Cuomo Endorses Castle?
April 8, 2010 · 4:00 PM EDT
Doing a little spring cleaning this week, I came across New York Attorney General Andrew Cuomo’s book, Crossroads: The Future of American Politics, written and edited in the wake of Cuomo’s primary loss in the 2002 gubernatorial race.
Since he is the heavy favorite to win the Empire State’s governorship this fall, I decided to crack open the book to try to uncover some hidden gems.
“I have asked forty-one of the nation’s most thoughtful citizens to address the current state of American politics,” Cuomo wrote in the book’s introduction. One of those citizens is Republican Congressman and candidate for the U.S. Senate Mike Castle of Delaware.
The introduction to Castle’s chapter is even more glowing as it describes the Republican’s ideology as “focusing his efforts on finding pragmatic, bipartisan solutions to some of the most pressing problems facing the nation.”

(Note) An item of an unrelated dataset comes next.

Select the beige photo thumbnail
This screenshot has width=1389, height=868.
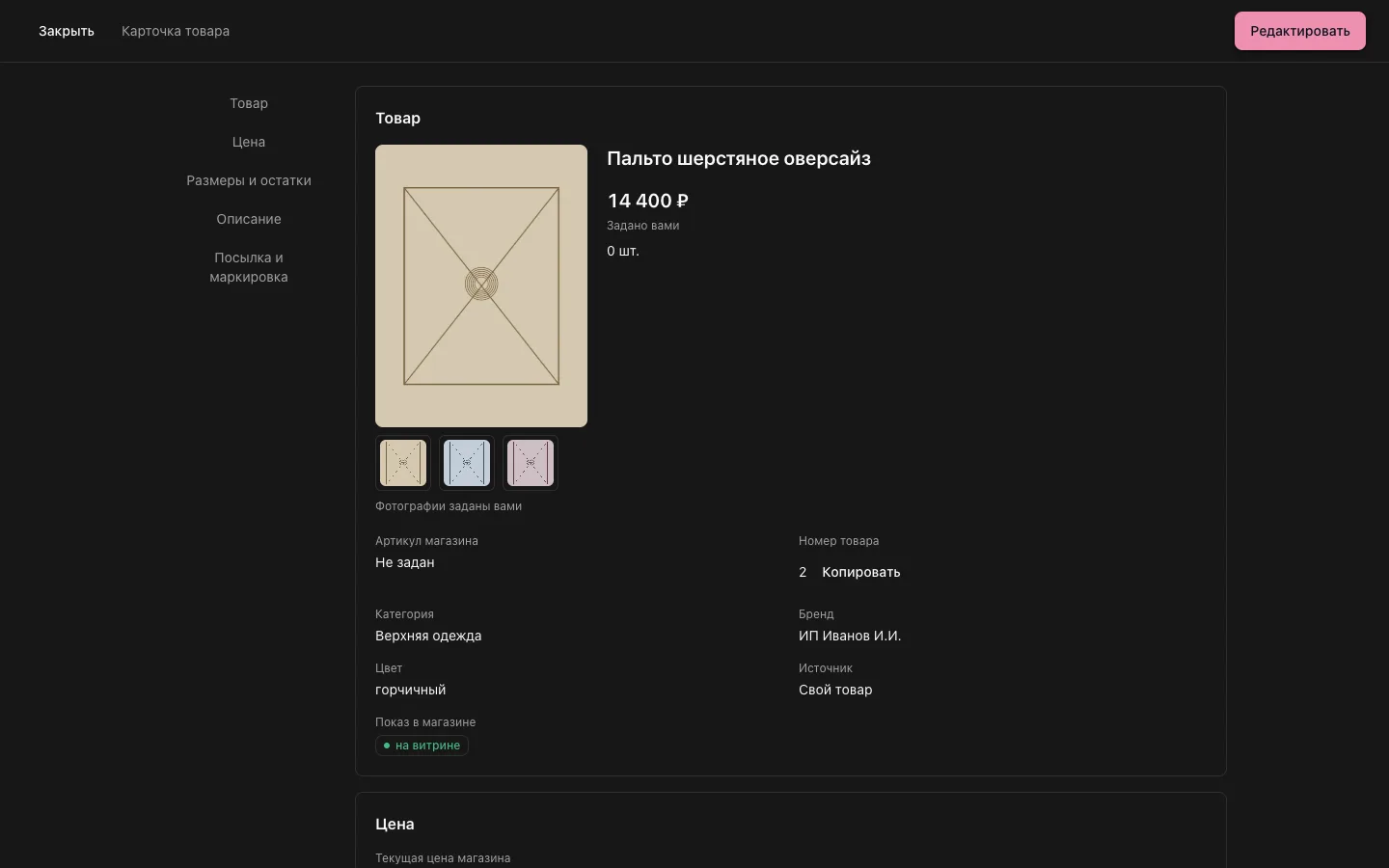pos(403,463)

Those are kind words, but not something Castle will want to take to a Tea Party. It doesn’t look like Castle will need to dust off the quotes in his race this year, but you never know.
Cuomo is up big in his own race this year, but he may be interested in helping Republicans recruit a top tier candidate.

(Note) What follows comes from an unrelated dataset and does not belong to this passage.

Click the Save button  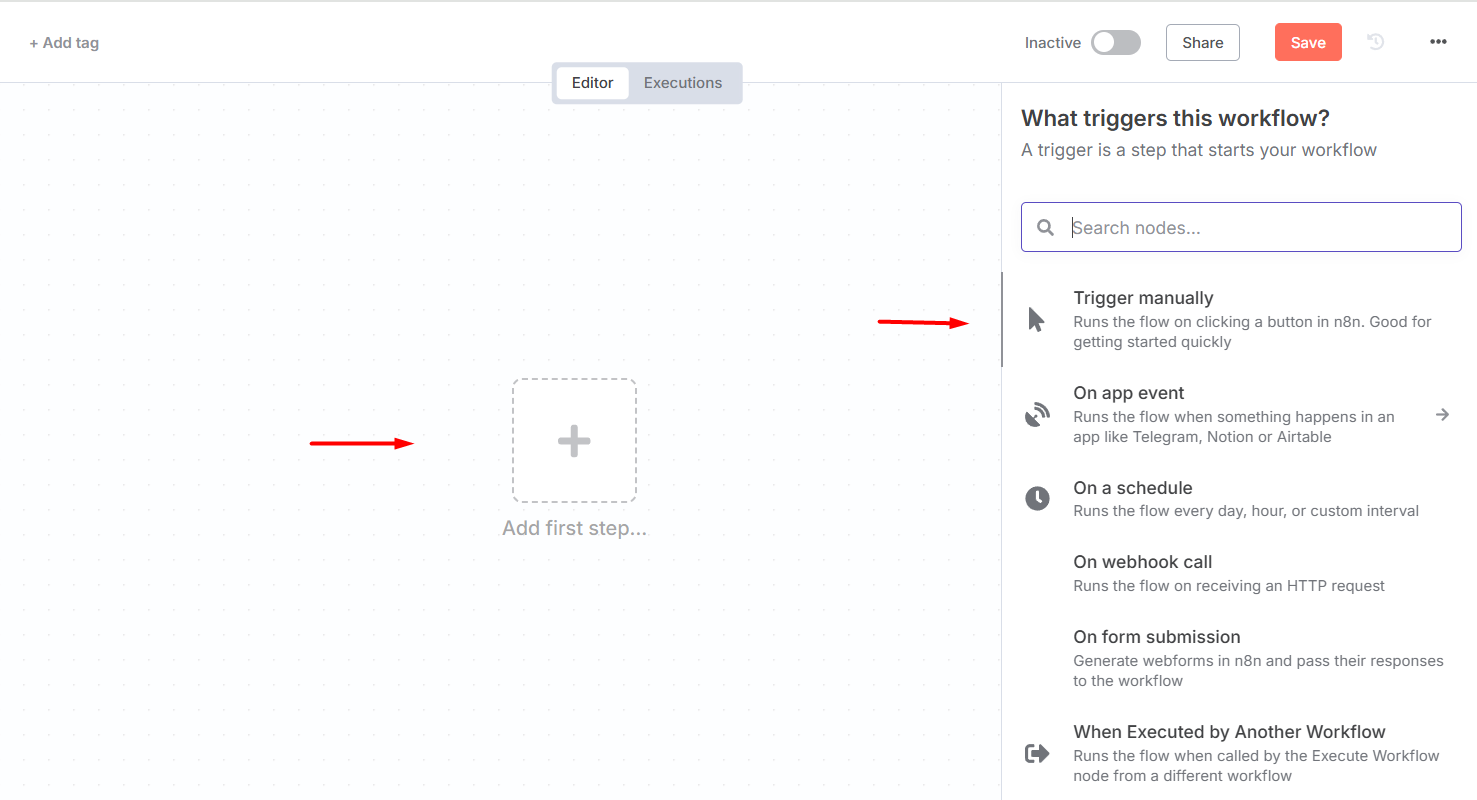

“I believe in checks and balances and the two-party system,” Cuomo wrote in 2003. “Each party serves the nation better when faced with stiff opposition from the other party. The old adage is true: your game is only as good as the person on the other side of the net. To that end, a vigorous debate between two viable parties (at a minimum) is essential.”

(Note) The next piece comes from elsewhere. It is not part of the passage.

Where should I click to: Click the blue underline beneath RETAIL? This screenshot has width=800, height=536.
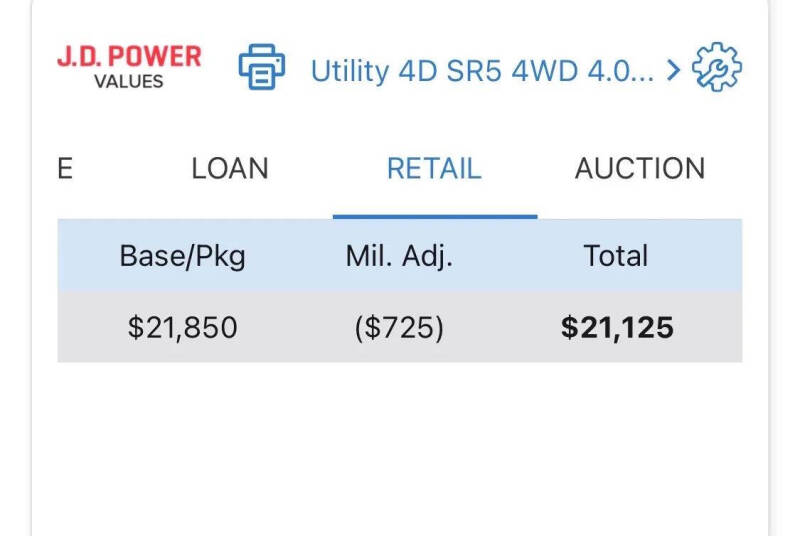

Of course that was written at a time when Democrats were on their heels and in the minority. Cuomo might have a different definition of checks and balances today.
Looking back, Cuomo compiled an interesting collection of “thoughtful citizens” that demonstrates how people’s profiles change over time. Former Sen. John Edwards was an aspiring presidential candidate who is now known for his marital problems and then-Gov. Gray Davis (D) was recalled by California voters within the same year that the book was published. On the other hand, then-House Minority Leader Nancy Pelosi ascended to become the Speaker of the House.